Using the Web Interface

1. Choose Your Knowledge Base (or Don't!)

In the left sidebar, you'll see a "Knowledge Base" section:

  • "No KB (web search only)" — Searches the entire web for papers
  • Your own KBs — Searches only papers you've added

To create a new Knowledge Base:

  1. Click "+ Create new KB"
  2. Enter a KB name and drag-and-drop a .bib file
  3. Click "Create from BibTeX" to import papers

2. Ask a Question

Type your research question in the chat box. Examples:

  • "What are the effects of green tea extract on metabolism?"
  • "How is feature-based molecular networking used in metabolomics?"
  • "Compare transformer models to CNNs for medical imaging"

3. Choose a Mode

Select a mode from the dropdown.
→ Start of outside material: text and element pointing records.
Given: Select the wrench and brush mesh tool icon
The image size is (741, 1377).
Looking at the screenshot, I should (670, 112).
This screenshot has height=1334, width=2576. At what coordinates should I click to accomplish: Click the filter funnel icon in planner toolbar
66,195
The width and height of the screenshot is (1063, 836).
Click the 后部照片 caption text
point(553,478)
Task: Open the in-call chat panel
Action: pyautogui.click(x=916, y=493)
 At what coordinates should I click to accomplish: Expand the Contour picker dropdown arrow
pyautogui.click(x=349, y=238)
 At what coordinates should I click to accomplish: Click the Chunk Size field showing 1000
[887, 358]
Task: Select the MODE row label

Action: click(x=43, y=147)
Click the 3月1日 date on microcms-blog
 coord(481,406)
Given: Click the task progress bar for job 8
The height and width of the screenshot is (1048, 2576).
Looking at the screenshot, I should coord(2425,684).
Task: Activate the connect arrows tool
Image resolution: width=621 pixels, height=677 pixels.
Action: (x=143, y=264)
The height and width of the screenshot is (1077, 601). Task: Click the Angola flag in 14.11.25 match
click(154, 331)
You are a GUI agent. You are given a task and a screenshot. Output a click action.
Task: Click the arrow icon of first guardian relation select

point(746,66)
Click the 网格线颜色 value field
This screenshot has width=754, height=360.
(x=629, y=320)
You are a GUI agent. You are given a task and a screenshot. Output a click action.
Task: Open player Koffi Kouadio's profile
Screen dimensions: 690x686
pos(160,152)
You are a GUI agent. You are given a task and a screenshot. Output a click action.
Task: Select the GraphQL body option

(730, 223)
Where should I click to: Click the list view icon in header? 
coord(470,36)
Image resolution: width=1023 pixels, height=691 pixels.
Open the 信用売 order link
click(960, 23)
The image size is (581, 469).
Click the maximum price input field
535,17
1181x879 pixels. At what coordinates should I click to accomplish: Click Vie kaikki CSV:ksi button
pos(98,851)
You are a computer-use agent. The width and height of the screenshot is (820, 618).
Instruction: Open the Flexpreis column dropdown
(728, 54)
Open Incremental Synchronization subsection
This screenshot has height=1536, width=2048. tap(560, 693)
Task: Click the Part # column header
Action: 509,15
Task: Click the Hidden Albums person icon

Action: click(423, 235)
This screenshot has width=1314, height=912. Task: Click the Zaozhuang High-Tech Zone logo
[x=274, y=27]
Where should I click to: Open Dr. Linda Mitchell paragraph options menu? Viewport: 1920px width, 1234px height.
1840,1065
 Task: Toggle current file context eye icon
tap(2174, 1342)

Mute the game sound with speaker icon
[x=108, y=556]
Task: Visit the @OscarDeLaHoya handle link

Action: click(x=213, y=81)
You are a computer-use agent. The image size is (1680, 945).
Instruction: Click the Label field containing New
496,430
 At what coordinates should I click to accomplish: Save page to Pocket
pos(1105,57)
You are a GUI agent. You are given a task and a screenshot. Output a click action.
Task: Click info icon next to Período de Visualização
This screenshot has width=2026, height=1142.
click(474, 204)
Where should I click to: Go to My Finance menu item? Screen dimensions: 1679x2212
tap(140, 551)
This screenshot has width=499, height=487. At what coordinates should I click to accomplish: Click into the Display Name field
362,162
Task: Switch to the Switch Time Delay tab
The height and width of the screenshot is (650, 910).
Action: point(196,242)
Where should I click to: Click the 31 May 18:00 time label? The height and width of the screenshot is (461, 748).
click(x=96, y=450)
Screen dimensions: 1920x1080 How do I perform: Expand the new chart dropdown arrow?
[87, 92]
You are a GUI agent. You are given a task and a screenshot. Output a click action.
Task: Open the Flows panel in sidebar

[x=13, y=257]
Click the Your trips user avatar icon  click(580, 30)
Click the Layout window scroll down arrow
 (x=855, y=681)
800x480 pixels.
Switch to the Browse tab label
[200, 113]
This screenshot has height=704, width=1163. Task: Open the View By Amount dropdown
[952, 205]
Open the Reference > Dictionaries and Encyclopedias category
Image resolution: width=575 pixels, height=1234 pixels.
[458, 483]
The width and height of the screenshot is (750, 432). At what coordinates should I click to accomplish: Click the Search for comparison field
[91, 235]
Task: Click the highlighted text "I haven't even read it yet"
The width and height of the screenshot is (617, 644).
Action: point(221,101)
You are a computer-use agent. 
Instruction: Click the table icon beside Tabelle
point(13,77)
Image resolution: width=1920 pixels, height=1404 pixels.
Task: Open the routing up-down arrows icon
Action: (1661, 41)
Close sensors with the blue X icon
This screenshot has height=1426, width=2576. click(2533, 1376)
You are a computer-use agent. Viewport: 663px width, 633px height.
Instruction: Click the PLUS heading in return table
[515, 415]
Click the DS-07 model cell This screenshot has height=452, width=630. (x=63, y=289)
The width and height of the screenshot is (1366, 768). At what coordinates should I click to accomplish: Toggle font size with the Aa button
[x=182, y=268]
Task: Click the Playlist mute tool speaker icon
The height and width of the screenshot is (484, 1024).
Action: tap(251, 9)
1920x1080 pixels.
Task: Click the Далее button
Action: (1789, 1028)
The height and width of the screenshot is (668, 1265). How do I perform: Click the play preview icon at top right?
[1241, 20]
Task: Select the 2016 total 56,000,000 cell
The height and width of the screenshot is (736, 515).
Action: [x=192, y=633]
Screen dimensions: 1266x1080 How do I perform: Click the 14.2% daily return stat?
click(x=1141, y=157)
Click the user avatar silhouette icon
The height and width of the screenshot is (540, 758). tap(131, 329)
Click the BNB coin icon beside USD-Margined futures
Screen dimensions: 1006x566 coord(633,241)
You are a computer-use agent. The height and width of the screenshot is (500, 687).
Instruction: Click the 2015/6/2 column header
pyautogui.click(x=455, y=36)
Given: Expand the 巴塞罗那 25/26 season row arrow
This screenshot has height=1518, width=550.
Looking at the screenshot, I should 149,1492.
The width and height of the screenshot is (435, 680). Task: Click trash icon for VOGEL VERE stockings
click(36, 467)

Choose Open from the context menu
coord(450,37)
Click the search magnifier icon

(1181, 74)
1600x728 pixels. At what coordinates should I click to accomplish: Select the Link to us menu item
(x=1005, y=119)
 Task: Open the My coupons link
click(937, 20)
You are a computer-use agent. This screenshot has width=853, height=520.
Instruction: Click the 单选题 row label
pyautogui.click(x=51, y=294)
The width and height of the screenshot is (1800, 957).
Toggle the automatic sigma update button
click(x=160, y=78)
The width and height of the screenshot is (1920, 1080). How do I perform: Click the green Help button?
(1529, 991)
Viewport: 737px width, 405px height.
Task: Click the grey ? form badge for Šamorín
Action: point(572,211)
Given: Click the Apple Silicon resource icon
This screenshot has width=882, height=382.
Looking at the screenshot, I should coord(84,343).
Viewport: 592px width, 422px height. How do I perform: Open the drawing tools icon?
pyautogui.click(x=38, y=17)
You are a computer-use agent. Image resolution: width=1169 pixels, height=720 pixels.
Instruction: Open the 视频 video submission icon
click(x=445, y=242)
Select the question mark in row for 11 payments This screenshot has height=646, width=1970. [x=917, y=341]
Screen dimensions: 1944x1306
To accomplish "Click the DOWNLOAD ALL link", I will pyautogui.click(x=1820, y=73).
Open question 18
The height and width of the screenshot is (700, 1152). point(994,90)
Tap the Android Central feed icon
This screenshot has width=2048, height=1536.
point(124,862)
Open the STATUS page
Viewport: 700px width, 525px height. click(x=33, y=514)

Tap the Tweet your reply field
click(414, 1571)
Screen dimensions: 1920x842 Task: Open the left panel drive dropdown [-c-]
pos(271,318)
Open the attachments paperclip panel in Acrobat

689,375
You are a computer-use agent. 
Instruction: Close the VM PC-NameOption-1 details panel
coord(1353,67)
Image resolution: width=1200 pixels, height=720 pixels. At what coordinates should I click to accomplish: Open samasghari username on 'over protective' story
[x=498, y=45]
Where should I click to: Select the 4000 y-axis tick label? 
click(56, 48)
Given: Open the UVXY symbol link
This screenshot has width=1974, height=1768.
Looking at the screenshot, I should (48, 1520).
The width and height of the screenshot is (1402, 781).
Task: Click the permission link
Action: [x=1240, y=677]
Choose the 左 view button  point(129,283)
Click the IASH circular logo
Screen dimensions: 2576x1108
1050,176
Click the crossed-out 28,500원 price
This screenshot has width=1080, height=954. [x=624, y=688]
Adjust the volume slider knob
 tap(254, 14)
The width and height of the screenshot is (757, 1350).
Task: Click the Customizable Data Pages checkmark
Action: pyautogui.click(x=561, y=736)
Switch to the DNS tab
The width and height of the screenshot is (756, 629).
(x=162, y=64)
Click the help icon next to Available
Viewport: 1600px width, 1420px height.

See the RAG Modes table below for details.

4. Review the Answer

Perspicacité will:

  1. Show its "thinking process" (click to expand)
  2. Search relevant papers
  3. Filter and score them for relevance
  4. Download full texts when possible
  5. Generate an answer with citations

5. Save Interesting Papers

At the bottom of each response, you'll see papers found during research. Click "Add to KB" to save them to your knowledge base.

Building Your Knowledge Base

Method 1: Import from BibTeX

  1. Export your references as BibTeX from Zotero, Mendeley, or EndNote
  2. Click "+ Create new KB", drag your .bib file, enter a name
  3. Click "Create from BibTeX"

Method 2: Add Papers from Search Results When Perspicacité finds papers during research, click "Add to KB" on any paper.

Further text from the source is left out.